- [What to work on]: Every single entry needs to appear again exactly as given.

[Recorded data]
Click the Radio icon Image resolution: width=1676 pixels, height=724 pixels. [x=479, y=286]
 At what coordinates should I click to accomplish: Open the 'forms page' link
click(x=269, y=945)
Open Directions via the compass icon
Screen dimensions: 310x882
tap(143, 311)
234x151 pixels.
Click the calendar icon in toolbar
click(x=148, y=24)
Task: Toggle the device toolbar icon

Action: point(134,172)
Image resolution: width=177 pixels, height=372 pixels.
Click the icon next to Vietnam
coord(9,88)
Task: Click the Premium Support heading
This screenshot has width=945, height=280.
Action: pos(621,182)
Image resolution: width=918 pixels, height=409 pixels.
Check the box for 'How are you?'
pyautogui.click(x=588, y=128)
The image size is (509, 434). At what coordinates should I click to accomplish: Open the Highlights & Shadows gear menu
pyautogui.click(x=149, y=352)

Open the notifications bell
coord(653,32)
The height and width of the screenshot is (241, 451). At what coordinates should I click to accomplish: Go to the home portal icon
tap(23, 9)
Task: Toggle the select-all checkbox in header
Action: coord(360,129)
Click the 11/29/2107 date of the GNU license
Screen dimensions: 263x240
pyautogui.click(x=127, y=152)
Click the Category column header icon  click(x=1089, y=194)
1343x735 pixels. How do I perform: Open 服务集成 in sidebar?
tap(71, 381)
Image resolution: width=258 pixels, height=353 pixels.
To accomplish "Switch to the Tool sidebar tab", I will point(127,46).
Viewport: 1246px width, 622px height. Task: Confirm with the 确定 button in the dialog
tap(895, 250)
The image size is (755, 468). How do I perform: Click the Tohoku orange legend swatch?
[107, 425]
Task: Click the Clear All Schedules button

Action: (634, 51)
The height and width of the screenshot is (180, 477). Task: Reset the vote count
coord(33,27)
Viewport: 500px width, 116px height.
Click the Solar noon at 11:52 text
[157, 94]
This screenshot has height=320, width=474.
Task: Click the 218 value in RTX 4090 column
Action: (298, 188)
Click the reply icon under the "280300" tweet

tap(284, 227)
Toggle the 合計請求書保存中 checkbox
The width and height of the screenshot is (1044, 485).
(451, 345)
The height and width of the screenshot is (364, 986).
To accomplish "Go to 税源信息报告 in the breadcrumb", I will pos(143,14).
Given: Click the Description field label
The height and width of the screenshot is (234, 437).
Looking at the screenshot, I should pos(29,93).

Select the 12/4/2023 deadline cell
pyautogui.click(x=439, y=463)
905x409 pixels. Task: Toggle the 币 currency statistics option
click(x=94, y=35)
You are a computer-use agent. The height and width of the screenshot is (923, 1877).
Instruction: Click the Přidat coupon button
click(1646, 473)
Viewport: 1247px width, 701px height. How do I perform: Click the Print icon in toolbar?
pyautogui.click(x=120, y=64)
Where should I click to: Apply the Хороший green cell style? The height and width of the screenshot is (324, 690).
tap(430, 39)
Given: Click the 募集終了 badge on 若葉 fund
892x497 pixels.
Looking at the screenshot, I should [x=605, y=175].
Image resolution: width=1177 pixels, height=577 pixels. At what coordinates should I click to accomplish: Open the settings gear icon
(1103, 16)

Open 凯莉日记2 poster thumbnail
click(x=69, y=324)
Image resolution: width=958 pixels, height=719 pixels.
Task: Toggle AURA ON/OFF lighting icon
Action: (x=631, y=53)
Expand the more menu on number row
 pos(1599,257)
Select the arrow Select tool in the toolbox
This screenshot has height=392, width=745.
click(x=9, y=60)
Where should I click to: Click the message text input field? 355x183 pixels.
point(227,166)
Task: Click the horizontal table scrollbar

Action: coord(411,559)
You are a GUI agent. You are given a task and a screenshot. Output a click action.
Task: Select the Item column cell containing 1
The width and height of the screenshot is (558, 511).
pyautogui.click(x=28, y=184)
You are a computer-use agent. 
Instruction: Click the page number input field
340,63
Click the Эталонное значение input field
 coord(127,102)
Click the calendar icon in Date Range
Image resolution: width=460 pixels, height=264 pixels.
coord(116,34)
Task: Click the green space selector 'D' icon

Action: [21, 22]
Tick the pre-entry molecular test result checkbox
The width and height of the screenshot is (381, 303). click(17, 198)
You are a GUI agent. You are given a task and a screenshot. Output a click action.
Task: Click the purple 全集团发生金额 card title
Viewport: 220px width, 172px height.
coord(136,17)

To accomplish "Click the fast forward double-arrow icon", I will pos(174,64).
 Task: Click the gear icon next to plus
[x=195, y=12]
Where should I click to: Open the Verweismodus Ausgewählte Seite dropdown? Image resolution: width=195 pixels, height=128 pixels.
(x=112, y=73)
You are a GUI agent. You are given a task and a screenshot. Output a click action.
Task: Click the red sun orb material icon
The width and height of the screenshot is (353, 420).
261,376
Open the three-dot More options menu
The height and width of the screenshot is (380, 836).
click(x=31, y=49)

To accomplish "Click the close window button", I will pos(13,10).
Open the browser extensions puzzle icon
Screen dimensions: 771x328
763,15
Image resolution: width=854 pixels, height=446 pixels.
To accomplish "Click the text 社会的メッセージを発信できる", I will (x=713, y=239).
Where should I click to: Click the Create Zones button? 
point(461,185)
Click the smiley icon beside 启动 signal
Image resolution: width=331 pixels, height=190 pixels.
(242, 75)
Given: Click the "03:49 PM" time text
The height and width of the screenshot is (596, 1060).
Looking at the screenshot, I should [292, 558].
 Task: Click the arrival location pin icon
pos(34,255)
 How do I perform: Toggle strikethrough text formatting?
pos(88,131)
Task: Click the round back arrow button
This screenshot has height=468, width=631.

- [Exercise solution]:
Click the Radio icon Image resolution: width=1676 pixels, height=724 pixels. [x=479, y=286]
 At what coordinates should I click to accomplish: Open the 'forms page' link
click(x=269, y=945)
Open Directions via the compass icon
Screen dimensions: 310x882
tap(143, 311)
234x151 pixels.
Click the calendar icon in toolbar
click(x=148, y=24)
Task: Toggle the device toolbar icon

Action: point(134,172)
Image resolution: width=177 pixels, height=372 pixels.
Click the icon next to Vietnam
coord(9,88)
Task: Click the Premium Support heading
This screenshot has width=945, height=280.
Action: pos(621,182)
Image resolution: width=918 pixels, height=409 pixels.
Check the box for 'How are you?'
pyautogui.click(x=588, y=128)
The image size is (509, 434). At what coordinates should I click to accomplish: Open the Highlights & Shadows gear menu
pyautogui.click(x=149, y=352)

Open the notifications bell
coord(653,32)
The height and width of the screenshot is (241, 451). At what coordinates should I click to accomplish: Go to the home portal icon
tap(23, 9)
Task: Toggle the select-all checkbox in header
Action: coord(360,129)
Click the 11/29/2107 date of the GNU license
Screen dimensions: 263x240
pyautogui.click(x=127, y=152)
Click the Category column header icon  click(x=1089, y=194)
1343x735 pixels. How do I perform: Open 服务集成 in sidebar?
tap(71, 381)
Image resolution: width=258 pixels, height=353 pixels.
To accomplish "Switch to the Tool sidebar tab", I will point(127,46).
Viewport: 1246px width, 622px height. Task: Confirm with the 确定 button in the dialog
tap(895, 250)
The image size is (755, 468). How do I perform: Click the Tohoku orange legend swatch?
[107, 425]
Task: Click the Clear All Schedules button

Action: (634, 51)
The height and width of the screenshot is (180, 477). Task: Reset the vote count
coord(33,27)
Viewport: 500px width, 116px height.
Click the Solar noon at 11:52 text
[157, 94]
This screenshot has height=320, width=474.
Task: Click the 218 value in RTX 4090 column
Action: (298, 188)
Click the reply icon under the "280300" tweet

tap(284, 227)
Toggle the 合計請求書保存中 checkbox
The width and height of the screenshot is (1044, 485).
(451, 345)
The height and width of the screenshot is (364, 986).
To accomplish "Go to 税源信息报告 in the breadcrumb", I will pos(143,14).
Given: Click the Description field label
The height and width of the screenshot is (234, 437).
Looking at the screenshot, I should pos(29,93).

Select the 12/4/2023 deadline cell
pyautogui.click(x=439, y=463)
905x409 pixels. Task: Toggle the 币 currency statistics option
click(x=94, y=35)
You are a computer-use agent. The height and width of the screenshot is (923, 1877).
Instruction: Click the Přidat coupon button
click(1646, 473)
Viewport: 1247px width, 701px height. How do I perform: Click the Print icon in toolbar?
pyautogui.click(x=120, y=64)
Where should I click to: Apply the Хороший green cell style? The height and width of the screenshot is (324, 690).
tap(430, 39)
Given: Click the 募集終了 badge on 若葉 fund
892x497 pixels.
Looking at the screenshot, I should [x=605, y=175].
Image resolution: width=1177 pixels, height=577 pixels. At what coordinates should I click to accomplish: Open the settings gear icon
(1103, 16)

Open 凯莉日记2 poster thumbnail
click(x=69, y=324)
Image resolution: width=958 pixels, height=719 pixels.
Task: Toggle AURA ON/OFF lighting icon
Action: (x=631, y=53)
Expand the more menu on number row
 pos(1599,257)
Select the arrow Select tool in the toolbox
This screenshot has height=392, width=745.
click(x=9, y=60)
Where should I click to: Click the message text input field? 355x183 pixels.
point(227,166)
Task: Click the horizontal table scrollbar

Action: coord(411,559)
You are a GUI agent. You are given a task and a screenshot. Output a click action.
Task: Select the Item column cell containing 1
The width and height of the screenshot is (558, 511).
pyautogui.click(x=28, y=184)
You are a computer-use agent. 
Instruction: Click the page number input field
340,63
Click the Эталонное значение input field
 coord(127,102)
Click the calendar icon in Date Range
Image resolution: width=460 pixels, height=264 pixels.
coord(116,34)
Task: Click the green space selector 'D' icon

Action: [21, 22]
Tick the pre-entry molecular test result checkbox
The width and height of the screenshot is (381, 303). click(17, 198)
You are a GUI agent. You are given a task and a screenshot. Output a click action.
Task: Click the purple 全集团发生金额 card title
Viewport: 220px width, 172px height.
coord(136,17)

To accomplish "Click the fast forward double-arrow icon", I will pos(174,64).
 Task: Click the gear icon next to plus
[x=195, y=12]
Where should I click to: Open the Verweismodus Ausgewählte Seite dropdown? Image resolution: width=195 pixels, height=128 pixels.
(x=112, y=73)
You are a GUI agent. You are given a task and a screenshot. Output a click action.
Task: Click the red sun orb material icon
The width and height of the screenshot is (353, 420).
261,376
Open the three-dot More options menu
The height and width of the screenshot is (380, 836).
click(x=31, y=49)

To accomplish "Click the close window button", I will pos(13,10).
Open the browser extensions puzzle icon
Screen dimensions: 771x328
763,15
Image resolution: width=854 pixels, height=446 pixels.
To accomplish "Click the text 社会的メッセージを発信できる", I will (x=713, y=239).
Where should I click to: Click the Create Zones button? 
point(461,185)
Click the smiley icon beside 启动 signal
Image resolution: width=331 pixels, height=190 pixels.
(242, 75)
Given: Click the "03:49 PM" time text
The height and width of the screenshot is (596, 1060).
Looking at the screenshot, I should [292, 558].
 Task: Click the arrival location pin icon
pos(34,255)
 How do I perform: Toggle strikethrough text formatting?
pos(88,131)
Task: Click the round back arrow button
This screenshot has height=468, width=631.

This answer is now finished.